--- STORED DATA ---
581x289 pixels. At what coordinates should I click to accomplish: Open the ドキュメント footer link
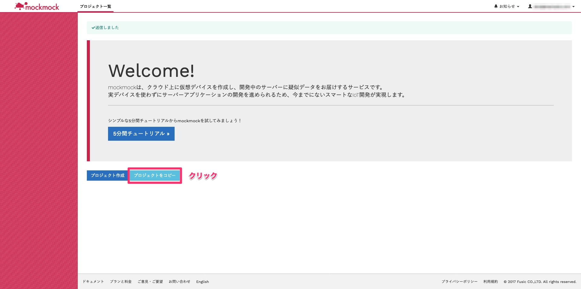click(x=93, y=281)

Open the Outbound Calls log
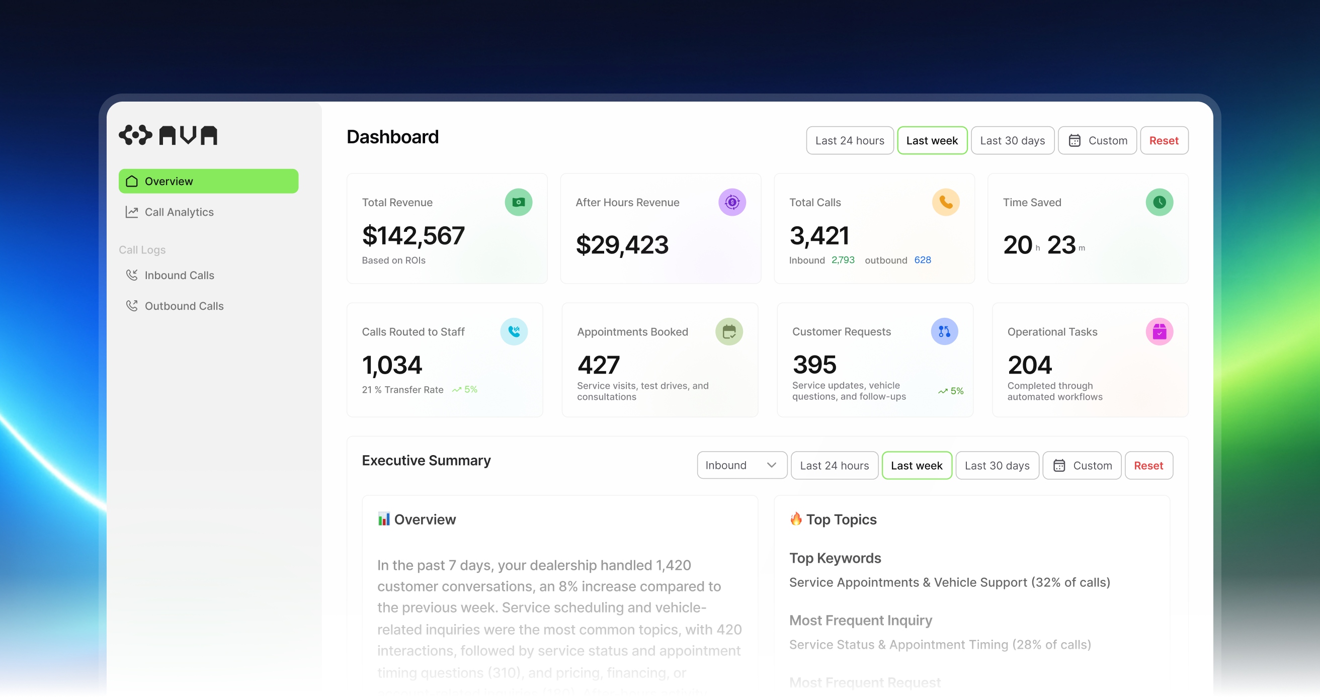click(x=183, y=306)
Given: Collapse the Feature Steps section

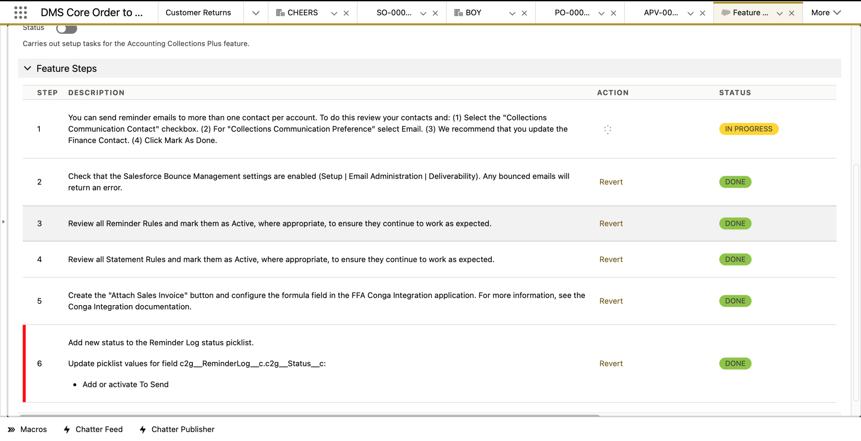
---
ACTIVITY
Full transcription without images: please go through the records and repeat them exactly.

RESPONSE TO THIS EXERCISE
581x289 pixels. At what coordinates should I click to accomplish: Open the ドキュメント footer link
click(x=93, y=281)

Open the Outbound Calls log
click(x=183, y=306)
Given: Collapse the Feature Steps section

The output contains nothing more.